Better Feed And Speed Decisions
A feed and speed calculator helps turn tool data into a usable setup. It connects cutter diameter, surface speed, chip load, and spindle speed. This page is designed for milling, turning, and drilling work. It does not replace an official insert chart. It gives a clear starting point before final shop testing.
Why This Calculator Helps
Machining problems often begin with a weak starting estimate. Too much speed can create heat. Too little feed can cause rubbing. A very light chip may shorten tool life. A heavy chip may overload the spindle. This calculator balances those values and shows the effect in one result table.
Useful Inputs
The most important input is tool diameter. It controls spindle speed. Cutting speed controls how fast the cutting edge moves across the work. Chip load controls the bite taken by each tooth in milling. Feed per revolution is used for turning and drilling. Depth and width of cut define metal removal. Material factor, coolant factor, and rigidity factor adjust the base estimate.
Understanding The Result
The result shows calculated RPM and selected RPM. If an override is entered, the override becomes the selected value. Feed rate is shown per minute. Metal removal rate shows how much stock is removed. Power and torque show the machine load. These numbers help you compare several setups before choosing one.
Practical Shop Use
Start with conservative values when the material is unknown. Use lower multipliers for long reach tools. Use better coolant factors only when coolant reaches the cutting zone. Check tool holder rigidity before increasing feed. Listen for chatter. Watch chip color. Measure the part after the first pass. Then refine one value at a time.
Safe Setup Planning
The calculator flags high RPM and power demand. These warnings are not machine limits by themselves. They are reminders to check the spindle, holder, insert, and workholding. A stable setup produces better finish, longer tool life, and safer machining. Use the exported report to record the final setup for repeat jobs.
Documenting settings also improves teamwork. Operators can compare trials easily. Programmers can reuse proven numbers. Managers can estimate cycle time before quoting difficult parts with fewer surprises during production runs later.
FAQs
What does this calculator estimate?
It estimates spindle speed, feed rate, metal removal rate, power, torque, and cutting force. It is a planning tool for milling, turning, and drilling setups.

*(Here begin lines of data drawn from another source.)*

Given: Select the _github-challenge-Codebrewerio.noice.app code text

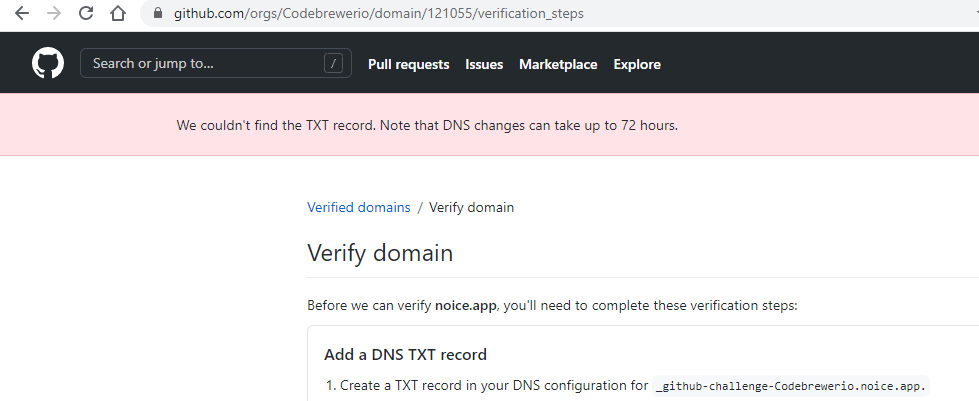Looking at the screenshot, I should click(791, 385).
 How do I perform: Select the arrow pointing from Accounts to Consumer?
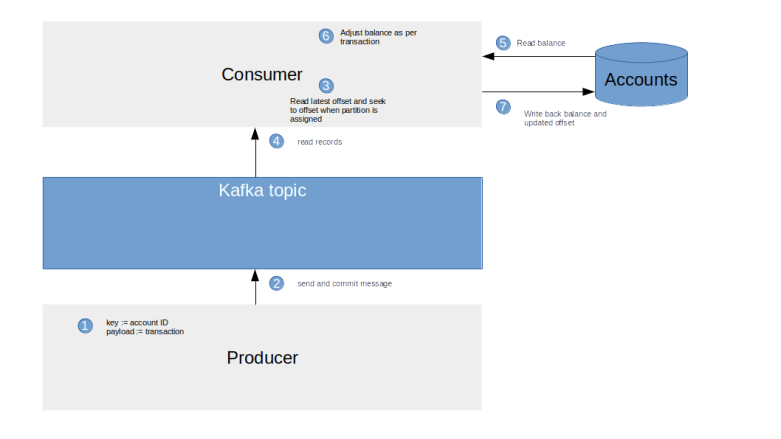tap(538, 57)

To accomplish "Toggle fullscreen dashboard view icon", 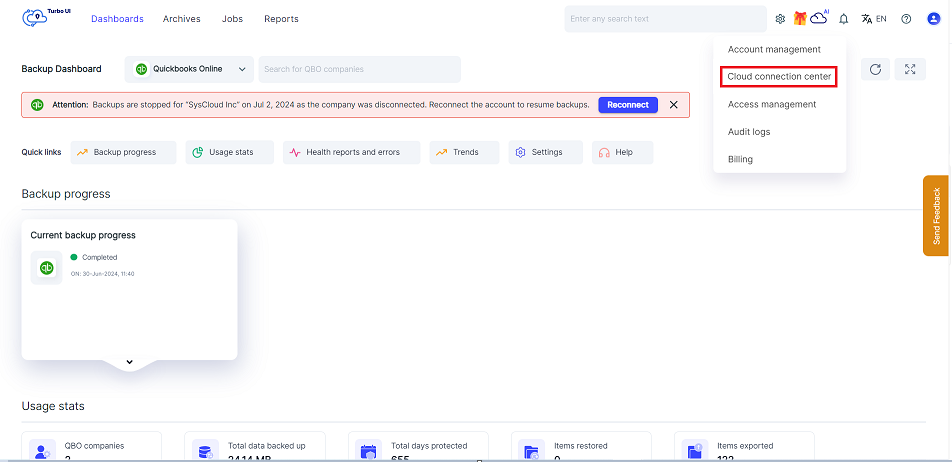I will pos(909,69).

Can I use it for ISCAR inserts?
Yes, you can use it for planning setups with ISCAR tools. Always compare the result with the official insert grade, geometry, and material recommendations.
What is chip load?
Chip load is the feed taken by each cutting edge. In milling, it controls the feed rate together with spindle speed and tooth count.
Why is feed per revolution separate?
Turning and drilling usually use feed per revolution. Milling commonly uses feed per tooth. The calculator includes both inputs for better operation matching.
What is specific cutting force?
Specific cutting force is a material load value. It helps estimate power from metal removal rate. Harder materials usually need higher values.
Why add machine efficiency?
Efficiency accounts for power losses in the machine drive. Lower efficiency increases the estimated spindle power needed for the same cutting job.
What does radial chip thinning mean?
Radial chip thinning happens during light radial milling engagement. The actual chip can become thinner, so feed may need adjustment after careful review.
Is the PDF export server based?
Yes. The file creates a basic report directly from the submitted values. No extra library is required for the simple PDF output.